— Exercise objective —
Scan the records that follow, and whenever a line has the word "Viewport", copy it.

(Saved entries)
---------------

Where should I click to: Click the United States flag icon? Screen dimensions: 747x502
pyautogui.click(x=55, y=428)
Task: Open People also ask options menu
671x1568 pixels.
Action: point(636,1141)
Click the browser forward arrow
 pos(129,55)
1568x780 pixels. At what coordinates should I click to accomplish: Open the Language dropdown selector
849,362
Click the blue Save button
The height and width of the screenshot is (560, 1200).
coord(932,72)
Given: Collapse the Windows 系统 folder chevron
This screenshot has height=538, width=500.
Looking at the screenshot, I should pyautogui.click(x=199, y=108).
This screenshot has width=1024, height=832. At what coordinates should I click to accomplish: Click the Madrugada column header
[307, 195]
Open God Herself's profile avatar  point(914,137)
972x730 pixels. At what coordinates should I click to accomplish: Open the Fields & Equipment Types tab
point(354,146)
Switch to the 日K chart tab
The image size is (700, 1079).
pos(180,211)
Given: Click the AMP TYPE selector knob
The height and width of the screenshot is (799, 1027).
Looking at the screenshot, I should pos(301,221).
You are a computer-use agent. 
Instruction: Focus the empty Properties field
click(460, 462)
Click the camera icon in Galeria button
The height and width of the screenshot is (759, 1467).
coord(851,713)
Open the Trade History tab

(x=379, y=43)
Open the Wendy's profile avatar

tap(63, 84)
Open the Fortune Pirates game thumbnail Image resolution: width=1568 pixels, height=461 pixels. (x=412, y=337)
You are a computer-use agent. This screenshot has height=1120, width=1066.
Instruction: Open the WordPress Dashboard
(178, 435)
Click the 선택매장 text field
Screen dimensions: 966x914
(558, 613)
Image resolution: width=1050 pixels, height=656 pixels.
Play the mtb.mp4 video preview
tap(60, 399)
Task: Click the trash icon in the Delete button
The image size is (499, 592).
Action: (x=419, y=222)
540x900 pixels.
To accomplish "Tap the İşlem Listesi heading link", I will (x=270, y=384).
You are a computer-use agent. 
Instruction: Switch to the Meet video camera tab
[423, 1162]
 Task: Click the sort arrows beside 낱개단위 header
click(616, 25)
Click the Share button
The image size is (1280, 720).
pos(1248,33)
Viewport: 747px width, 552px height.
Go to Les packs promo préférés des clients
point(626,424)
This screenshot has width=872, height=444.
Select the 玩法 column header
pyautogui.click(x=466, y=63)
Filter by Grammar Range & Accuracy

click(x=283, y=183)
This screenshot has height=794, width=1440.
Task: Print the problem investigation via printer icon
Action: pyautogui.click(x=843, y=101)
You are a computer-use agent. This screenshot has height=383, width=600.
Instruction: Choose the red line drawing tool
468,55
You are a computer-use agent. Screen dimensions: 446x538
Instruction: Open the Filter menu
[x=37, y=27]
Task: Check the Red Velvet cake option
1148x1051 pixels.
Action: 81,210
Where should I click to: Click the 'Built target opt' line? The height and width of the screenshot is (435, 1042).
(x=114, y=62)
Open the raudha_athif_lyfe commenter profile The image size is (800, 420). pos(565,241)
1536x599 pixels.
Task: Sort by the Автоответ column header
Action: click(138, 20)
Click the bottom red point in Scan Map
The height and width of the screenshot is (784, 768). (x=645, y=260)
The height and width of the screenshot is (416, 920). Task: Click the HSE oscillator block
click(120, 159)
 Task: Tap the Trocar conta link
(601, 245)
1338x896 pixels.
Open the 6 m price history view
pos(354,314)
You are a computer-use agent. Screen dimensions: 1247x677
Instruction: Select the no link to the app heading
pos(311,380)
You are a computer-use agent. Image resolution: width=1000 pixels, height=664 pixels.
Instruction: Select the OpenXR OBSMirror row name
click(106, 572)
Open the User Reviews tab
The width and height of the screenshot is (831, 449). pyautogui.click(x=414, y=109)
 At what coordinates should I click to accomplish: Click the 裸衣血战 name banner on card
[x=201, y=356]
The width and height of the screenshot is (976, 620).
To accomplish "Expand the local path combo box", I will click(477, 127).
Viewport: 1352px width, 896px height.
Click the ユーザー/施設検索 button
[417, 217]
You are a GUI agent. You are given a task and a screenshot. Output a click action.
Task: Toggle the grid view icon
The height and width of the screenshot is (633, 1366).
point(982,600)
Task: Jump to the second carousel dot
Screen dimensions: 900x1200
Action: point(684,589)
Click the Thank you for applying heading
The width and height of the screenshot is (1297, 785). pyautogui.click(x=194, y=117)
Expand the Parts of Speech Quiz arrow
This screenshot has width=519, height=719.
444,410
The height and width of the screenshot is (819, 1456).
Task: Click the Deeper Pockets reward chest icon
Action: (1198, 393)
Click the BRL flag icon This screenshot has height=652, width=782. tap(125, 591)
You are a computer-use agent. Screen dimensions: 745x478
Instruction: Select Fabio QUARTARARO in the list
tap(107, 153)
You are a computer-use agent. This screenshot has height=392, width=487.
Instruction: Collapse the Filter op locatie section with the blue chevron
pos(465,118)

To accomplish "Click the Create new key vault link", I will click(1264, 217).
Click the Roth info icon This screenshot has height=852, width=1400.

---------------

— Exercise answer —
Viewport: 747px width, 552px height.
Viewport: 1352px width, 896px height.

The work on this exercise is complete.